Please answer these questions using the lesson on arm casts below.
1. What degree does the instructor hold?
2. What did Greg trip on during the football game?
3. For about how long did the doctor say Greg needed a short arm cast?
*** Opening Document excerpt ***
Forearm, Wrist & Elbow Casts: Short Arm & Long Arm

Instructor: Dan Washmuth

Dan has taught college Nutrition, Anatomy, Physiology, and Sports Nutrition courses and has a master's degree in Dietetics & Nutrition.

Fractures to the forearm, wrist, and elbow are fairly common and can happen to anyone. This lesson will teach you about two specific types of casts used for these injuries: short arm and long arm casts.

Watch Out for the Sprinkler Head

Greg is a 43-year-old father of two boys. A few days ago, Greg was playing a game of touch football with his boys in their back yard. During the game, Greg was running with the football and accidentally tripped on a sprinkler head, causing him to fall directly onto his outstretched right hand. When he landed, Greg heard a loud ''pop'' and felt an immediate sharp pain in his wrist.

Greg's wife then drove the family to the ER to get Greg's right wrist x-rayed. After looking at the x-rays, a doctor informed Greg that he had suffered a Colles fracture and needed to be put into a short arm cast for about four weeks.

Fractures to the wrist, forearm, and elbow are fairly common and can be caused by something as simple as tripping while playing with your kids (like Greg) or even tripping while walking. Two types of casts used for fractures to the wrist, forearm, and elbow include short arm and long arm casts.
*** Closing Document excerpt ***
*** Opening Data for analysis ***
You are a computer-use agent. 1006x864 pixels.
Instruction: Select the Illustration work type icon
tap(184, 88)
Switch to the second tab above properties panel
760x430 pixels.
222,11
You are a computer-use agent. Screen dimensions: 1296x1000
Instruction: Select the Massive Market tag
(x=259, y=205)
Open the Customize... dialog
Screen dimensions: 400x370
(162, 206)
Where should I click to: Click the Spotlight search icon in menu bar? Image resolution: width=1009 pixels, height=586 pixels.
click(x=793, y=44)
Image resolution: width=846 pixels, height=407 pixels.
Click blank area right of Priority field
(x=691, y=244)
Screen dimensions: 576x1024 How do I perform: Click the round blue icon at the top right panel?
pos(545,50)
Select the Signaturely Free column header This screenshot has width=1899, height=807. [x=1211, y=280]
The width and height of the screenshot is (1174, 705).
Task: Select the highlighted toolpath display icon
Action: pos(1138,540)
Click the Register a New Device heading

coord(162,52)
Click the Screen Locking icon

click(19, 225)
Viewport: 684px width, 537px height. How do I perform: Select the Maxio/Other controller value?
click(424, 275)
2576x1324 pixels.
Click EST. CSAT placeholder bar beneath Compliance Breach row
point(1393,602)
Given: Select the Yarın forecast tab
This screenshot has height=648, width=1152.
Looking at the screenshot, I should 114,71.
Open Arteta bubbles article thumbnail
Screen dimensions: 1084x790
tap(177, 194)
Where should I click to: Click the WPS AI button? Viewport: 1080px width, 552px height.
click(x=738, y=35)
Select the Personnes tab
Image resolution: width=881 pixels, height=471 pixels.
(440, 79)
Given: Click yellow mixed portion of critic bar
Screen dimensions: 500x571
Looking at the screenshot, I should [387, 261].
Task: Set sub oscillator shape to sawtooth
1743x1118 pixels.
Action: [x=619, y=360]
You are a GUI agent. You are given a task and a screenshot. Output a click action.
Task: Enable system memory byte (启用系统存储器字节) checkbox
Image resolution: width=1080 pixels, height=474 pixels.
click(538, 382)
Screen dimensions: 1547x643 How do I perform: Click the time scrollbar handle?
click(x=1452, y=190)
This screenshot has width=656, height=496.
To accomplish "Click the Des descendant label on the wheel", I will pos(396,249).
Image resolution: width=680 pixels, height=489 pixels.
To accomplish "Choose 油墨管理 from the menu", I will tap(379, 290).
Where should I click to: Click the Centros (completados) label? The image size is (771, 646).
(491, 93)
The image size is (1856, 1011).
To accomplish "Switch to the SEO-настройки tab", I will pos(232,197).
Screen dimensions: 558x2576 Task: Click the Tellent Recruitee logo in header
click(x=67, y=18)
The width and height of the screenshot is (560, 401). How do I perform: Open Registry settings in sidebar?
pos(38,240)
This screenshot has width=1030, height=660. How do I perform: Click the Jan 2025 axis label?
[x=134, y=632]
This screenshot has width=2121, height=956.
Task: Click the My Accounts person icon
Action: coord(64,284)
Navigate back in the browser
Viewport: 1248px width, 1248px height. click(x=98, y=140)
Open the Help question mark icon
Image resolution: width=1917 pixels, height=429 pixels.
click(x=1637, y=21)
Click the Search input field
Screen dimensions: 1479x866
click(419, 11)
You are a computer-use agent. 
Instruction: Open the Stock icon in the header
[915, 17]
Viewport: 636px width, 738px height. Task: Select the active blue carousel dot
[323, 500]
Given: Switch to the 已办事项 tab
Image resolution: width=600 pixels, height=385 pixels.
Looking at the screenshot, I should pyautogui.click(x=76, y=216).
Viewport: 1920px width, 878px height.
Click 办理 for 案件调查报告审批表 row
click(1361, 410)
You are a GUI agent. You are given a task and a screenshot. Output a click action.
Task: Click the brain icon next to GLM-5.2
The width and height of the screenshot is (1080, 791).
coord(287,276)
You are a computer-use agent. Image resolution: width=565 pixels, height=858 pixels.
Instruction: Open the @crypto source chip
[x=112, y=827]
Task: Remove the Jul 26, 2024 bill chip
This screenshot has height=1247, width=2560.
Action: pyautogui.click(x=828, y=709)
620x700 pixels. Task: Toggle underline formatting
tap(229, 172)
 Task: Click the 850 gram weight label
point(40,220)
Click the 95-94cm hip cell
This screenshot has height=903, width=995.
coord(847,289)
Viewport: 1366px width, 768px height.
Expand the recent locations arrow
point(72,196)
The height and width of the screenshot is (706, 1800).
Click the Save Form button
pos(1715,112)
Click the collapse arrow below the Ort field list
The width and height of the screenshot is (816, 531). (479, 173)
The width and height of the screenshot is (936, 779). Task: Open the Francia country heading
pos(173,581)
*** Closing Data for analysis ***
Output for this exercise:
1. A master's degree in Dietetics & Nutrition.
2. A sprinkler head.
3. About four weeks.